# Italian kids primary school - ITER Manosque



## iolalli86

Hello everyone, I am a mother of two kids (4 and 8 yrs old). My husband works at ITER but muy kids have not been admitted at International School in Manosque due to limited numebr of places. I am now looking for any useful information regarding good rpimary school in Mansoque. If any of you have any advice it will be a great help for me. We will be moving to France this summer, my husdband lives already there.
Thank you in advance
Best regards
Laura


----------



## Moonge

If your kids will not be going to EIPACA then you’re not limited to living in Manosque. There is however a large Italian community there. The private Catholic school “St Charles” is a good school; the elementary school in Pierrevert is good too but I really don’t have in info on the other elementary schools in Manosque.
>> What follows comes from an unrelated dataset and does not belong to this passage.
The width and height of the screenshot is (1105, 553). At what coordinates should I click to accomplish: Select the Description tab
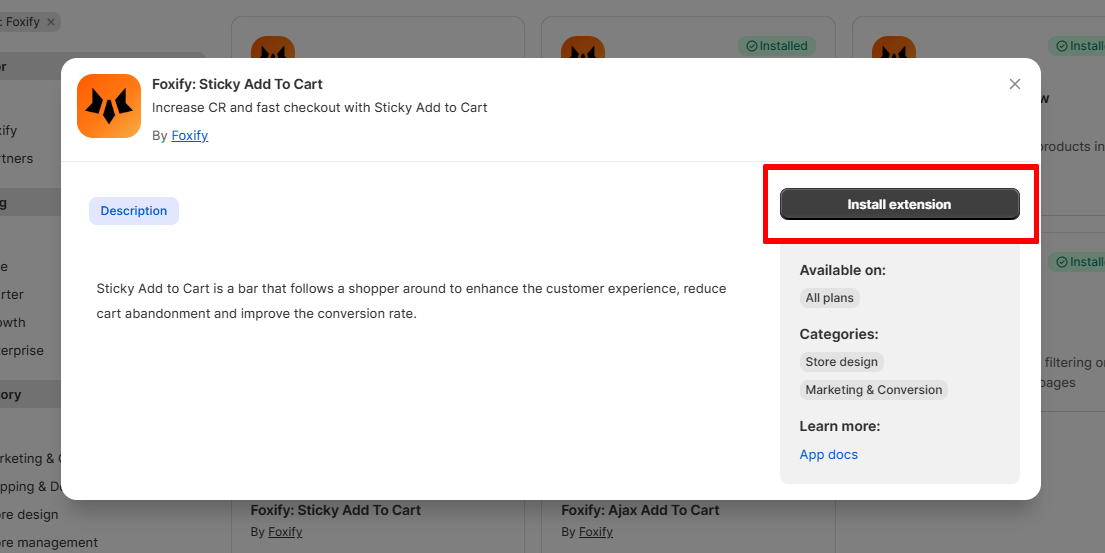(134, 211)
Your husband should ask colleagues for suggestions.


----------



## iolalli86

Moonge said:


> If your kids will not be going to EIPACA then you’re not limited to living in Manosque. There is however a large Italian community there. The private Catholic school “St Charles” is a good school; the elementary school in Pierrevert is good too but I really don’t have in info on the other elementary schools in Manosque. Your husband should ask colleagues for suggestions.
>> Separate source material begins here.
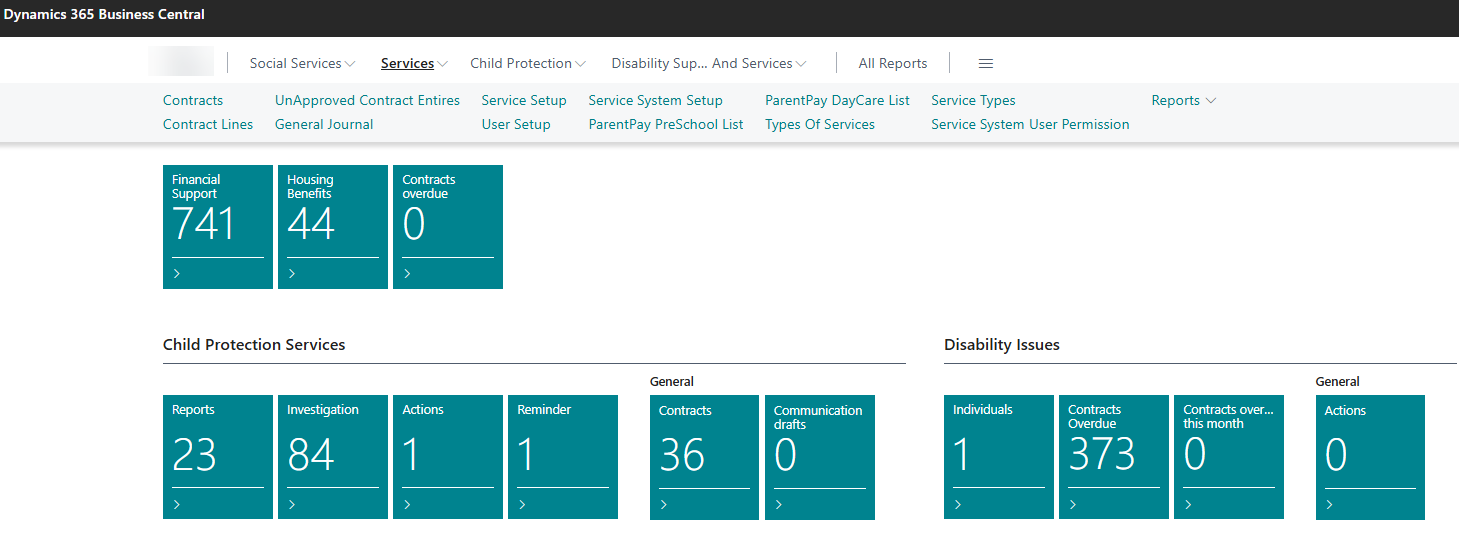
Task: Click the chevron on Reminder tile
Action: click(522, 505)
 Thank you very much for the info. Meanwhile we understood that if we look for public school it needs to be in the same district where we will be linving, which is dauphin in our case. I took information about saint charles as well and I really like that school. Now we need to decide between saint charles and ECOLE ELEMENTAIRE « Jean Giono »in dauphin. Do you reckon small town school could be a good option for not local kids?


----------



## Moonge

I think the school in Dauphin will be just fine for your kids. In my personal opinion, driving to Saint Charles school from Dauphin daily will be a hassle. Also, with public schools (no idea about private) the school canteen is reserved for kids whose parents both work; meaning that if you are not employed you will have to bring them home for lunch. You can try to ask for a derogation based on the kids learning French faster if they get to interact with the other children during lunch.


----------